*** DATA ENTRIES ***
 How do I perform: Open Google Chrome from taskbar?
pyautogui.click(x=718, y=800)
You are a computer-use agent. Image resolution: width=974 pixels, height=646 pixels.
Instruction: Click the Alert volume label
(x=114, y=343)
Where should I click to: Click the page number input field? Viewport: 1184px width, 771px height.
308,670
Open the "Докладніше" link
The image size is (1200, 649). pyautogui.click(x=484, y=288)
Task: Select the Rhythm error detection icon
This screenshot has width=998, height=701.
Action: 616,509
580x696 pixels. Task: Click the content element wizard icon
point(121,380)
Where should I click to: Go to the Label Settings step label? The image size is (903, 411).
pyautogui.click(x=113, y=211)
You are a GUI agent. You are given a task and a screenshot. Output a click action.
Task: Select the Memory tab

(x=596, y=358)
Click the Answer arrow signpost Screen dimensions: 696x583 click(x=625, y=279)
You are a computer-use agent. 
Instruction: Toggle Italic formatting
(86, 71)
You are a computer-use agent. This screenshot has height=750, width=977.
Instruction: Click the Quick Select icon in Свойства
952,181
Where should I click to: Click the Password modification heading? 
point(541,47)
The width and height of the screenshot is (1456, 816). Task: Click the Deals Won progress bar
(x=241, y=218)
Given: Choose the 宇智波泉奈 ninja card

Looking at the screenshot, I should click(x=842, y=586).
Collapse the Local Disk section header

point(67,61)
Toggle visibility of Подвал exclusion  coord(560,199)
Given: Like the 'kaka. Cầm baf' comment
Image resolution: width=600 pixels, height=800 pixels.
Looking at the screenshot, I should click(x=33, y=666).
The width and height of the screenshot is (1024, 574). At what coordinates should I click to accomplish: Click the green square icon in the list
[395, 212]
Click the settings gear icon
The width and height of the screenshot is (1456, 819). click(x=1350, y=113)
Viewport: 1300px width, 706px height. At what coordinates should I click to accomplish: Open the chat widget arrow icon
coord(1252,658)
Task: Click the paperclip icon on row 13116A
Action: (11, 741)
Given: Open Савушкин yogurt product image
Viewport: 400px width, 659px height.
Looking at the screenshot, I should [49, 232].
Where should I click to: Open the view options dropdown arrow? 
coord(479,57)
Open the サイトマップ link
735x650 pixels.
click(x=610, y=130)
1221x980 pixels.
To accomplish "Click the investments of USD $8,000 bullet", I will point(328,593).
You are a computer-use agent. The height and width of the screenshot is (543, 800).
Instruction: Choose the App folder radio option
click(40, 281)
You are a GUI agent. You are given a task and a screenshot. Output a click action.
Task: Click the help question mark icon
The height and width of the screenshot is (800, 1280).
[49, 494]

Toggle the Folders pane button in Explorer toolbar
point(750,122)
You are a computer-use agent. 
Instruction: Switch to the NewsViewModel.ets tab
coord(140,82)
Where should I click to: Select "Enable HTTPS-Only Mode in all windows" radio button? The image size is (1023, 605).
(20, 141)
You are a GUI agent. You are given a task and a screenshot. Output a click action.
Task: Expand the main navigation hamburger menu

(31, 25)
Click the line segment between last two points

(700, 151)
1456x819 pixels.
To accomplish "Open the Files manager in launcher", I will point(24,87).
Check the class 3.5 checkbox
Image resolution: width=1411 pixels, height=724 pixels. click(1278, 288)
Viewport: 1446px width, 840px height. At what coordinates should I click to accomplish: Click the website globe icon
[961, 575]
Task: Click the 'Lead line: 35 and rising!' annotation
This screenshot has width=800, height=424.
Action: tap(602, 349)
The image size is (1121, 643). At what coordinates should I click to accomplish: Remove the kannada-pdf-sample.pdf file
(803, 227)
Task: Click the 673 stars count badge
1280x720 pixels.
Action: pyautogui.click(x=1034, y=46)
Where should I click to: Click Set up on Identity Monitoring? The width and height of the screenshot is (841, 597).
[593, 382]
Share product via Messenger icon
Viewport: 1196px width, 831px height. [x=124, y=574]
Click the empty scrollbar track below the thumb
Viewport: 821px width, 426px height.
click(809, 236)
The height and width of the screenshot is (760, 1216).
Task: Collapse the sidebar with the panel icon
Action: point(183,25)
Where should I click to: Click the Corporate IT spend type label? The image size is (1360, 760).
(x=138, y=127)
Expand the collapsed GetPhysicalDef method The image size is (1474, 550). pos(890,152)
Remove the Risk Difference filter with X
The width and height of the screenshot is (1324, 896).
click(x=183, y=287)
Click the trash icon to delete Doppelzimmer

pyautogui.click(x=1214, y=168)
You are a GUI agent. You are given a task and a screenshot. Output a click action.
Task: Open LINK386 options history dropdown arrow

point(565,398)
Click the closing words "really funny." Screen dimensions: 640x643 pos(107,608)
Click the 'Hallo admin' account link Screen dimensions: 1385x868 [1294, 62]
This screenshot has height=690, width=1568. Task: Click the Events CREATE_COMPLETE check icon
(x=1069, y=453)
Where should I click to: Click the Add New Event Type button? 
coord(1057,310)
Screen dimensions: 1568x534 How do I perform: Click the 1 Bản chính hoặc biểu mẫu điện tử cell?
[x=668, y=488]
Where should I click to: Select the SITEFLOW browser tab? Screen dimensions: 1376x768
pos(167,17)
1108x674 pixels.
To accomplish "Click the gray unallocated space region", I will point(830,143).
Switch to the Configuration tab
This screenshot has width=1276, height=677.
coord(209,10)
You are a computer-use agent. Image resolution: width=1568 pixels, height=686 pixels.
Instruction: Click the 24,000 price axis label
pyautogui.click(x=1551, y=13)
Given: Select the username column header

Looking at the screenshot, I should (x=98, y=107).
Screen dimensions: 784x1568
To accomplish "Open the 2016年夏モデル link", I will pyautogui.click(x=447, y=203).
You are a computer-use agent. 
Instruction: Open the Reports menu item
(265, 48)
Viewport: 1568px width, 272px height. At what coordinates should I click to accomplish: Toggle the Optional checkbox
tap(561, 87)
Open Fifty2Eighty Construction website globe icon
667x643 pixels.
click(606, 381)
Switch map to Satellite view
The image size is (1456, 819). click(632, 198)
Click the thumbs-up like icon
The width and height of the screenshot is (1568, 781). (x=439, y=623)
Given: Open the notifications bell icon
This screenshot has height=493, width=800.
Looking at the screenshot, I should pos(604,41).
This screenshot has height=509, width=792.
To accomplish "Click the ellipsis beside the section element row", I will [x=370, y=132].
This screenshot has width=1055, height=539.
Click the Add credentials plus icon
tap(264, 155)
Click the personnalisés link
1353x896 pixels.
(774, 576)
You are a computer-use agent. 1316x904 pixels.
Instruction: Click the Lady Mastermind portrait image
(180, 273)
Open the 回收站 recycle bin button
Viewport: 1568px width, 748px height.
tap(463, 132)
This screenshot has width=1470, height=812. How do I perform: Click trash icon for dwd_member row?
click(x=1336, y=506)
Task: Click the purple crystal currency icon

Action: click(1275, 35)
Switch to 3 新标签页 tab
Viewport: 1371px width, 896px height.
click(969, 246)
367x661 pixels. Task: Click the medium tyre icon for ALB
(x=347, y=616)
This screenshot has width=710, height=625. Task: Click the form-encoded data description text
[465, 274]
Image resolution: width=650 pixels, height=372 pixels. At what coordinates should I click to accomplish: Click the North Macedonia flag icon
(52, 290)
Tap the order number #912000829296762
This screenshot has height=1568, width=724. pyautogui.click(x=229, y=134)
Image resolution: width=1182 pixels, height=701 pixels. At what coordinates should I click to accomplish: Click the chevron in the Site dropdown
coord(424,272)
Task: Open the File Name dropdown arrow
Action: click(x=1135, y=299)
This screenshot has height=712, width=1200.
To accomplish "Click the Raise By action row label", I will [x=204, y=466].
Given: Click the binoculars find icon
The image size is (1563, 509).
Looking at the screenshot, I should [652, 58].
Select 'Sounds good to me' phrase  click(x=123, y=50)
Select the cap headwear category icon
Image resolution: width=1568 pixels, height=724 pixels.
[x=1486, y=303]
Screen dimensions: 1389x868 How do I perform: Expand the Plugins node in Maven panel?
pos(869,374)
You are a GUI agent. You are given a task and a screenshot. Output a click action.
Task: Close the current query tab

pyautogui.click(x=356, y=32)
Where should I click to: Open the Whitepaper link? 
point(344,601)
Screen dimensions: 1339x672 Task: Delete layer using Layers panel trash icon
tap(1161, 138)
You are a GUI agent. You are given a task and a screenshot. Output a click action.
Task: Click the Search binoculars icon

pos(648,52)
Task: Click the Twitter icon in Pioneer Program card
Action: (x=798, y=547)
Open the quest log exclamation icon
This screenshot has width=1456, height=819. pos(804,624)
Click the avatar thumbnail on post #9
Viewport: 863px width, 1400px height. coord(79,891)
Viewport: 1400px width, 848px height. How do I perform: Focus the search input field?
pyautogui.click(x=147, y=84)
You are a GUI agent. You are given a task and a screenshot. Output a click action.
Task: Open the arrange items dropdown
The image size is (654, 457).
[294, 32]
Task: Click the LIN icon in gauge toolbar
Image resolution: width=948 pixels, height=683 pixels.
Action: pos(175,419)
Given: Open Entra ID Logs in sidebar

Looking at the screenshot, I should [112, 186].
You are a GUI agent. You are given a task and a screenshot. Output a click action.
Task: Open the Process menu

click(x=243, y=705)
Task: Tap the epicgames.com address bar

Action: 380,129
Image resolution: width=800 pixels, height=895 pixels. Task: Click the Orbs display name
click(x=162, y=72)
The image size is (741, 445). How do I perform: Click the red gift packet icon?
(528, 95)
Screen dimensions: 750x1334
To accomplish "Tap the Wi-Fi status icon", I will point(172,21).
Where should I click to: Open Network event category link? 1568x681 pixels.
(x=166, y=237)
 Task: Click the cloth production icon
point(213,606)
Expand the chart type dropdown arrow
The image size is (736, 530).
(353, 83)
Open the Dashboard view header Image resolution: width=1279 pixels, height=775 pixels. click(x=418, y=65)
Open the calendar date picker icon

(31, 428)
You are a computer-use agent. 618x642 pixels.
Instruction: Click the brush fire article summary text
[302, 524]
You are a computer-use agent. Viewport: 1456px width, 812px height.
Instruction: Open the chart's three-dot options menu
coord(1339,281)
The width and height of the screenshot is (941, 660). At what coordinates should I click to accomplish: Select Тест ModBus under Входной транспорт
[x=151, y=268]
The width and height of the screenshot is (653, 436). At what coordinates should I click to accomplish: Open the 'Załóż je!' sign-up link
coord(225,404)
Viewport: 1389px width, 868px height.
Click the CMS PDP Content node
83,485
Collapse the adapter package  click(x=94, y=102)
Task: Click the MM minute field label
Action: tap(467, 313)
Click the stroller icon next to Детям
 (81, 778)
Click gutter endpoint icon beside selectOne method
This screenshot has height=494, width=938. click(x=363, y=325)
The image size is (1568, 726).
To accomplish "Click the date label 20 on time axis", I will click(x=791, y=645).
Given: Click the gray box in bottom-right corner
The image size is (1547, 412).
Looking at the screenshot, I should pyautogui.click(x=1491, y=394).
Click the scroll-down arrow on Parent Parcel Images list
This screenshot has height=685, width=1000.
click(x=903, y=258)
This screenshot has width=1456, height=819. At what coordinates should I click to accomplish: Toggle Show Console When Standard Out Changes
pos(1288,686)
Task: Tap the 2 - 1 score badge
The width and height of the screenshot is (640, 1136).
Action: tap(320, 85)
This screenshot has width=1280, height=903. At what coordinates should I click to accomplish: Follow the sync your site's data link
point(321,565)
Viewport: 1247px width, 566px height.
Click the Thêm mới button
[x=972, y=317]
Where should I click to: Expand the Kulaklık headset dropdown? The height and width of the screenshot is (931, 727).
***
TASK OBJECTIVE. List every line from the one containing "Task: Tap the epicgames.com address bar" through the one containing "This screenshot has height=494, width=938.", inclusive, as a JSON array of strings with one string per line and blank lines omitted.

ANSWER FOR THE TASK.
[
  "Task: Tap the epicgames.com address bar",
  "Action: 380,129",
  "Image resolution: width=800 pixels, height=895 pixels. Task: Click the Orbs display name",
  "click(x=162, y=72)",
  "The image size is (741, 445). How do I perform: Click the red gift packet icon?",
  "(528, 95)",
  "Screen dimensions: 750x1334",
  "To accomplish \"Tap the Wi-Fi status icon\", I will point(172,21).",
  "Where should I click to: Open Network event category link? 1568x681 pixels.",
  "(x=166, y=237)",
  " Task: Click the cloth production icon",
  "point(213,606)",
  "Expand the chart type dropdown arrow",
  "The image size is (736, 530).",
  "(353, 83)",
  "Open the Dashboard view header Image resolution: width=1279 pixels, height=775 pixels. click(x=418, y=65)",
  "Open the calendar date picker icon",
  "(31, 428)",
  "You are a computer-use agent. 618x642 pixels.",
  "Instruction: Click the brush fire article summary text",
  "[302, 524]",
  "You are a computer-use agent. Viewport: 1456px width, 812px height.",
  "Instruction: Open the chart's three-dot options menu",
  "coord(1339,281)",
  "The width and height of the screenshot is (941, 660). At what coordinates should I click to accomplish: Select Тест ModBus under Входной транспорт",
  "[x=151, y=268]",
  "The width and height of the screenshot is (653, 436). At what coordinates should I click to accomplish: Open the 'Załóż je!' sign-up link",
  "coord(225,404)",
  "Viewport: 1389px width, 868px height.",
  "Click the CMS PDP Content node",
  "83,485",
  "Collapse the adapter package  click(x=94, y=102)",
  "Task: Click the MM minute field label",
  "Action: tap(467, 313)",
  "Click the stroller icon next to Детям",
  " (81, 778)",
  "Click gutter endpoint icon beside selectOne method",
  "This screenshot has height=494, width=938. click(x=363, y=325)"
]